The windows worked fine. But they cranked manually. That bothered some passengers in the 2006 Kia Rio 5 SX.

I drove the base model, which came without power windows and locks.

Also absent were power side-view mirrors, a sunroof, navigation system and a rear video entertainment screen. The seats were cloth. The five-speed transmission was manual. But everything was assembled perfectly. Even the tangibly cheap plastic parts on the instrument panel were aligned just right.

My passengers scoffed at the absence of power windows. People are funny. They get used to a certain level of convenience and are upset by anything less.

It was no onerous task to roll the Rio 5 SX's windows up or down. It was just the idea that a vehicle manufacturer would have the temerity to expect someone in America to do it. "This is so third-world!" said one of my riders.

The Rio 5 SX is South Korean, but there's nothing third-world about it. It's an honest economy car, which means it's mostly devoid of frills. It does have an air conditioner; and its standard four-speaker sound system, essentially a motorized boom box, works well. But it's a Point A-to-Point B car, plain and simple.

That means the Rio 5 SX pays little regard to 0-to-60-mph acceleration times, makes no pretense of being able to take corners in the manner of a Porsche, and cares not a whit about prestige. It is the car as everyman and everywoman, the four-wheeled version of the working stiff.

That is a good thing. We need cars like the Rio 5 SX in a world of diminishing fuel resources and increasing economic uncertainty. It's relatively inexpensive, with a base price of $13,500. It's fuel efficient, at about 35 miles per gallon on the highway with the standard five-speed manual transmission. It's reasonably safe. Seat-mounted side air bags and side/head curtain air bags are standard.

Kia's front-wheel-drive Rio 5 line, formerly sold as the Rio Cinco, includes the sedan and hatchback -- with the sedan sold in base and base-plus LX trim, and the hatchback sold only as the SX model. The sedan starts at $11,100, for which you get a car that starts and stops reliably, travels at a reasonable speed on 14-inch-diameter tires, and uses little fuel.

The Rio 5 SX hatchback, by comparison, is a step up in size and equipment. If you order it with Kia's "power package," you can get the power windows, locks and side-view mirrors; a leather-covered steering wheel; and a sound system with two extra speakers (tweeters) to enhance treble notes.

The Rio 5 SX has 15-inch-diameter tires, which help plant it a bit more firmly on the road.
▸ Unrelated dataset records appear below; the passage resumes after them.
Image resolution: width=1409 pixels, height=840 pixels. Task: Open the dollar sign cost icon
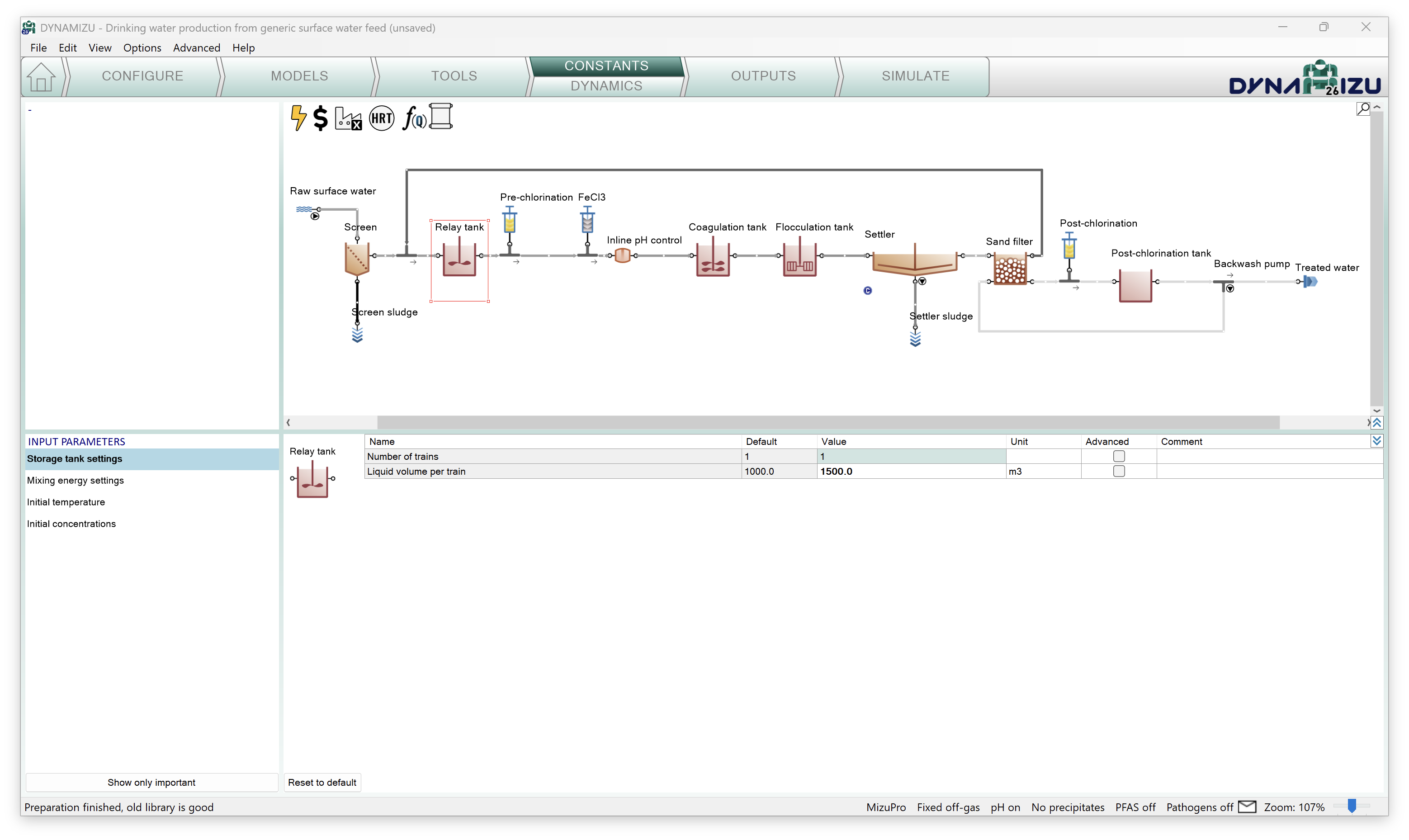pos(321,118)
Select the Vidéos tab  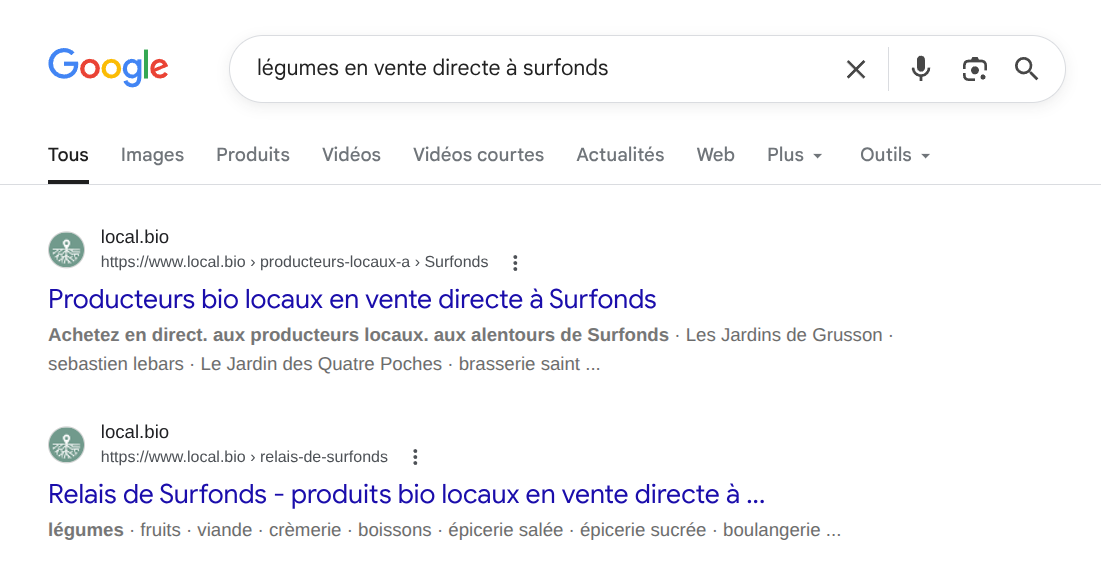pyautogui.click(x=351, y=155)
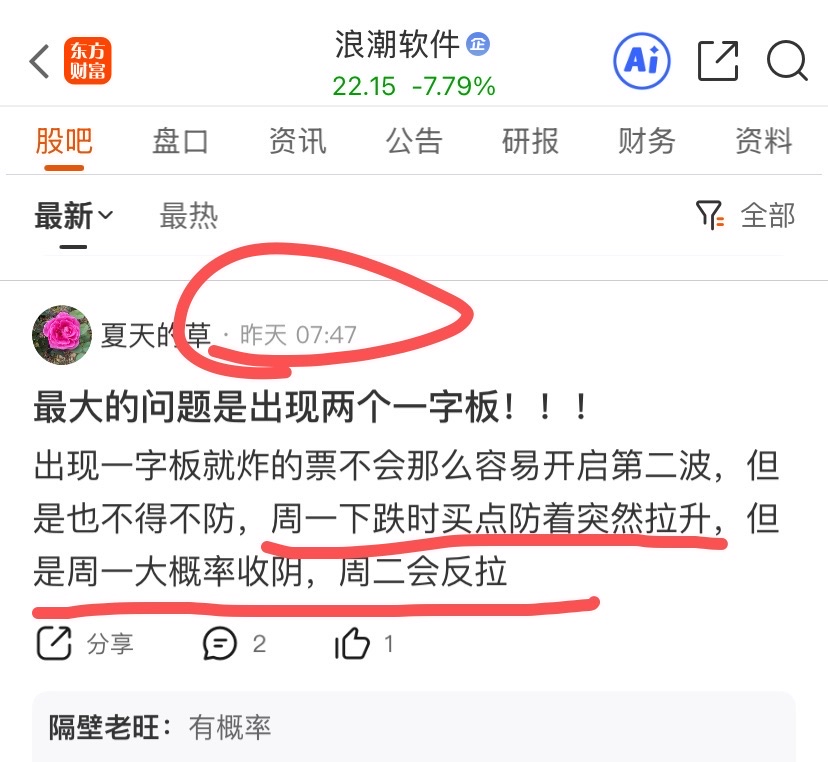Tap the enterprise verified badge

478,44
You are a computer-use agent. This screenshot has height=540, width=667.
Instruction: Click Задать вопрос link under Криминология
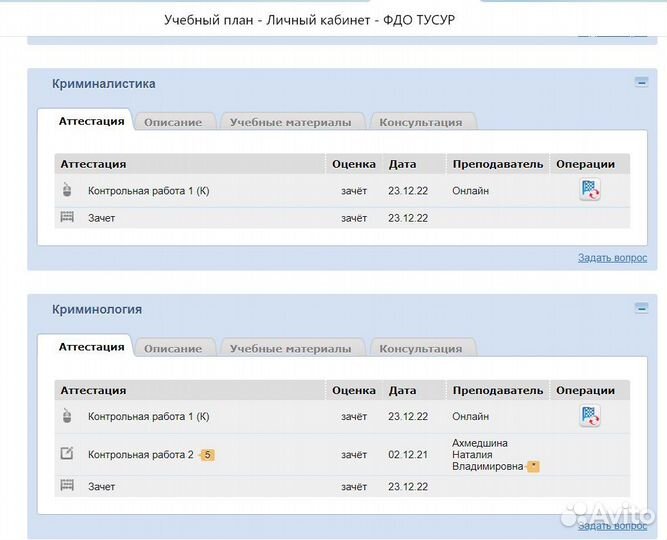(612, 525)
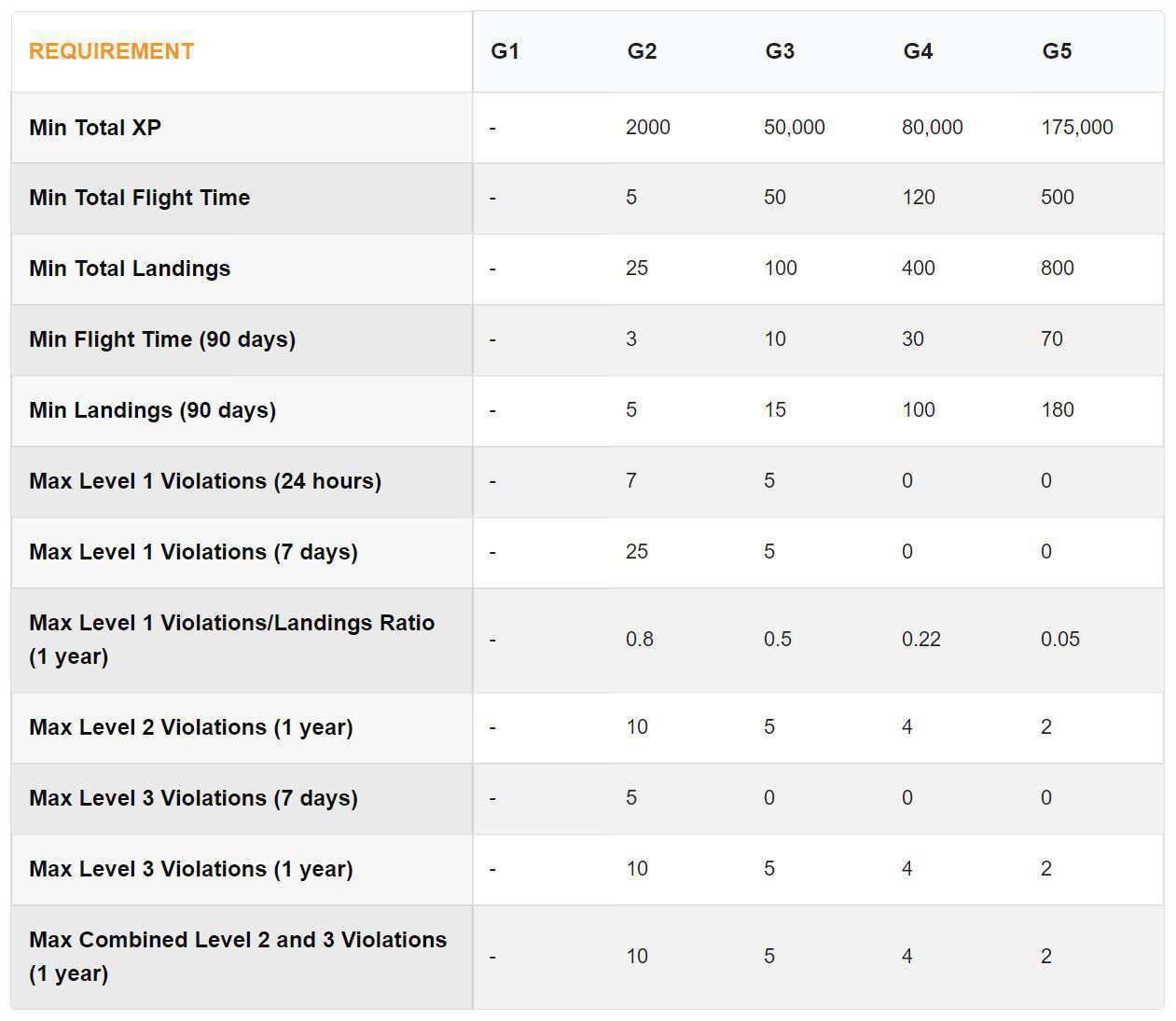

But it shares the 1.6-liter, in-line four-cylinder, 110-horsepower engine used in all Rio 5 models.

That engine works fairly well with the car's standard five-speed manual transmission. But linking it to the optional four-speed automatic transmission turns the Rio 5 SX into a bona fide slug.

But if it is true that all things are relative, then a discerning buyer in search of a personal transportation bargain will be happy with the Rio 5 SX with automatic or manual gear. Let's face it, the car beats walking; and it offers more utility than the carrying basket of a bicycle or the side saddles of a motorbike.

I intend neither cynicism nor sarcasm in my comments. In fact, I like the Rio 5 SX in the way that I like most usable things -- good socks, trusted jeans, favorite old sweaters and durable tennis shoes. It's a matter of taking things in context, of appreciating what they are as opposed to criticizing them for what they are not.

The Rio 5 SX is an inexpensive, serviceable economy car. It is meant for urban and campus use. It is designed to provide individual mobility at a price many gainfully employed individuals can afford. It uses fuel wisely. If used as intended, it will do more than get you from Point A to Point B. By helping you save money on your life's journey, it can take you to a financial place where, someday, if you wish, you can afford something better.